Significado da neutropenia e necessidades de cuidado em domicílio para os cuidadores de crianças com câncer1

Débora Duarte GelessonI; Liliane Yumi HiraishiII; Letícia Alves RibeiroIII; Sonia Regina PereiraIV; Maria Gaby Rivero de GutiérrezV; Edvane Birelo Lopes De DomenicoIV

IEnfermeira, Doutoranda, Programa Interunidades de Doutoramento em Enfermagem da Escola de Enfermagem e Escola de Enfermagem de Ribeirão Preto, Universidade de São Paulo, Brasil. Professor, Centro Universitário Barão de Mauá, Ribeirão Preto, SP, Brasil.
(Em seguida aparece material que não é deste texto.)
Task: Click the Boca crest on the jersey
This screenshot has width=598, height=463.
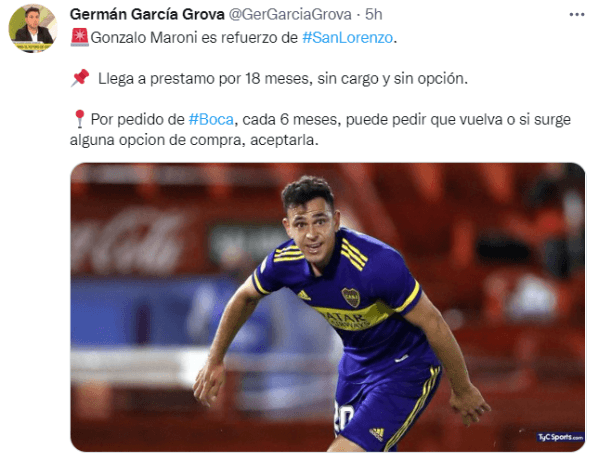Action: (x=350, y=297)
E-mail: suzelecris@ig.com.br

IIEnfermeiro, Mestre Enfermagem, e-mail : schiaveto@yahoo.com.br

IIIEnfermeira, Bolsista de apoio técnico - CNPq, E-mail: thaisvendruscolo@yahoo.com.br

IVDoutor em Ciências, Professor colaborador, Escola de Enfermagem de Ribeirão Preto, Universidade de São Paulo, Centro Colaborador da OMS para o Desenvolvimento da Pesquisa em Enfermagem, Brasil, e-mail: vjhaas@uol.com.br

VEnfermeira, Doutor em Enfermagem, Professor Associado, Escola de Enfermagem de Ribeirão Preto, Universidade de São Paulo, Centro Colaborador da OMS para o Desenvolvimento da Pesquisa em Enfermagem, Brasil, e-mail: rsdantas@eerp.usp.br

VIProfessor Titular, Escola de Enfermagem de Ribeirão Preto, Universidade de São Paulo, Centro Colaborador da OMS para o Desenvolvimento da Pesquisa em Enfermagem, Brasil, e-mail: rosalina@eerp.usp.br

RESUMO

Este estudo objetivou compreender os significados atribuídos pelos cuidadores ao processo de cuidar de uma criança neutropênica, em domicílio, e conhecer as necessidades de orientações para o cuidado dessas crianças. É estudo descritivo, realizado no Instituto de Oncologia Pediátrica, com onze cuidadores, utilizando entrevista semiestruturada. Os dados foram organizados segundo a técnica de análise de conteúdo e interpretados à luz das Representações Sociais. Os resultados indicam mudanças no ambiente físico, nas pessoas e nas relações humanas, evidenciando fases de crise e de transição para a estabilidade. Os cuidados que geraram dúvidas foram: hipertermia, higiene corporal, do ambiente e dos alimentos, riscos do contato interpessoal e cuidados especiais. Conclui-se que há necessidade de preparo técnico e emocional dos cuidadores para o enfrentamento das dificuldades apontadas, incluindo as condições de agravamento.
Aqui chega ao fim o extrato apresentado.